### Study material:
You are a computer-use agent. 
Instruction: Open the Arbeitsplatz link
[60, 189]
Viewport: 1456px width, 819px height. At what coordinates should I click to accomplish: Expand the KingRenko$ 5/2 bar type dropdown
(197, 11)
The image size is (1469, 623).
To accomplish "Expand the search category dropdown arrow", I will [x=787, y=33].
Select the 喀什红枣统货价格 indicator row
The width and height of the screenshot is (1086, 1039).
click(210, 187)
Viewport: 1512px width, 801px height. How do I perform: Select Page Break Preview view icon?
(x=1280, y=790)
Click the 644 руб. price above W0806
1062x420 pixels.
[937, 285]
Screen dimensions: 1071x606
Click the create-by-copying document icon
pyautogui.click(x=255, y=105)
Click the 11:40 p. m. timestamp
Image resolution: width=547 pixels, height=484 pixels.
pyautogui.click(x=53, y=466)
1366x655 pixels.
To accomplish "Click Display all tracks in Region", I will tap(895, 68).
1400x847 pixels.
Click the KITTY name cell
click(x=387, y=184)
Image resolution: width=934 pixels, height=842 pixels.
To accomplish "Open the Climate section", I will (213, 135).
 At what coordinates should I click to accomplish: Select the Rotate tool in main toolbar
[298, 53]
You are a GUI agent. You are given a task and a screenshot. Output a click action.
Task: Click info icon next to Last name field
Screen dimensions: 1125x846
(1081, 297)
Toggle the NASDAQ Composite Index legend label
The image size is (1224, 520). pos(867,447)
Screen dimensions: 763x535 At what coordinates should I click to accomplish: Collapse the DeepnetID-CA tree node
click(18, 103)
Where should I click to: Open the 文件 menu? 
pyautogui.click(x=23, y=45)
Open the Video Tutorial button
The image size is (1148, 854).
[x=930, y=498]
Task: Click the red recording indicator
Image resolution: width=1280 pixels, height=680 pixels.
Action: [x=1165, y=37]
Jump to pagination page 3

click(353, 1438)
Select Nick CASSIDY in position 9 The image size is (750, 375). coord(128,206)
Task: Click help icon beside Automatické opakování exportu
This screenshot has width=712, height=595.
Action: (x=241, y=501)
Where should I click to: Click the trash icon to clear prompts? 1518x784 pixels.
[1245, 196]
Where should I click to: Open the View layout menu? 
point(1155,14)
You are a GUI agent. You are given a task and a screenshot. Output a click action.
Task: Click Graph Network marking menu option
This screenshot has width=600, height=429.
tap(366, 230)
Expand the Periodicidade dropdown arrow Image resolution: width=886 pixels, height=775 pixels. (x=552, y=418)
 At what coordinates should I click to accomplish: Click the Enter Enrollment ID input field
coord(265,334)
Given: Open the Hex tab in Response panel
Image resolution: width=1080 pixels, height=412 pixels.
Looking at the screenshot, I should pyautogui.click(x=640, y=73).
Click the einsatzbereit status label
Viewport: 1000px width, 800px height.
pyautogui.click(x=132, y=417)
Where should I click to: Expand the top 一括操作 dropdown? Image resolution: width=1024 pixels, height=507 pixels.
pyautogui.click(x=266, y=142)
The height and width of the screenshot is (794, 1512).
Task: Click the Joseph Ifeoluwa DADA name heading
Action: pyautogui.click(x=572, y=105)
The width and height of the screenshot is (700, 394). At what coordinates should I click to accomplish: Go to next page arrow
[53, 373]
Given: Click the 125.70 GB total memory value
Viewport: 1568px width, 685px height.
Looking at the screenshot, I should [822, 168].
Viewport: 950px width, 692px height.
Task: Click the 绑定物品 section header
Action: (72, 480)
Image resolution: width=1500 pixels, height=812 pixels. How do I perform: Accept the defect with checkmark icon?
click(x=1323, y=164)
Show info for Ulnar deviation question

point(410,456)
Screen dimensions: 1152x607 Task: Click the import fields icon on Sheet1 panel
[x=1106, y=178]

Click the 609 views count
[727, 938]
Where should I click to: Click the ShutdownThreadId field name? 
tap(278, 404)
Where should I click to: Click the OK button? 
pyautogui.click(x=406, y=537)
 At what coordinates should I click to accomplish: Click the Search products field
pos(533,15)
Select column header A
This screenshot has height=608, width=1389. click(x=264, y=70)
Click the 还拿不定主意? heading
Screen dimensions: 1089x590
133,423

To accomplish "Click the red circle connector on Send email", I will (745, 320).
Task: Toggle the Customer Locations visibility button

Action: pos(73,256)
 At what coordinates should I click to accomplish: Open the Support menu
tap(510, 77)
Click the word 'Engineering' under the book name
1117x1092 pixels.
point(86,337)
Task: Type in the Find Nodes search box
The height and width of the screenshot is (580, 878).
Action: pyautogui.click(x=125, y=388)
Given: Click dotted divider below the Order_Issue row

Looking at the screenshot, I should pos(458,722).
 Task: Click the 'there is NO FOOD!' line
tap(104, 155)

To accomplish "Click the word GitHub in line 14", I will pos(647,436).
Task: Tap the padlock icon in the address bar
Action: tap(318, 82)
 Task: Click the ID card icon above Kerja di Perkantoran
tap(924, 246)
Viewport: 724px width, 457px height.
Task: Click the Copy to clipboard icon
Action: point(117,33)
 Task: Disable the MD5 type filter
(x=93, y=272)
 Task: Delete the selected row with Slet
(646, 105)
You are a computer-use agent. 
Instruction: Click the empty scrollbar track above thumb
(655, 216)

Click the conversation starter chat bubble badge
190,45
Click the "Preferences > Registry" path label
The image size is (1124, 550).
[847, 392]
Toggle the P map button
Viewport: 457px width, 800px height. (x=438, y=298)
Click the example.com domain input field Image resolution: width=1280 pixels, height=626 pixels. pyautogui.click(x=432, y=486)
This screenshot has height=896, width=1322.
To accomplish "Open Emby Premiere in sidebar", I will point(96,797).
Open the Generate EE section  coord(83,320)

### About this task:
Starting at the line that has "The image size is (1469, 623)." in the records above, restate word for word every line until the one that has "Click the 644 руб. price above W0806", and include that one as well.

### Response area:
The image size is (1469, 623).
To accomplish "Expand the search category dropdown arrow", I will [x=787, y=33].
Select the 喀什红枣统货价格 indicator row
The width and height of the screenshot is (1086, 1039).
click(210, 187)
Viewport: 1512px width, 801px height. How do I perform: Select Page Break Preview view icon?
(x=1280, y=790)
Click the 644 руб. price above W0806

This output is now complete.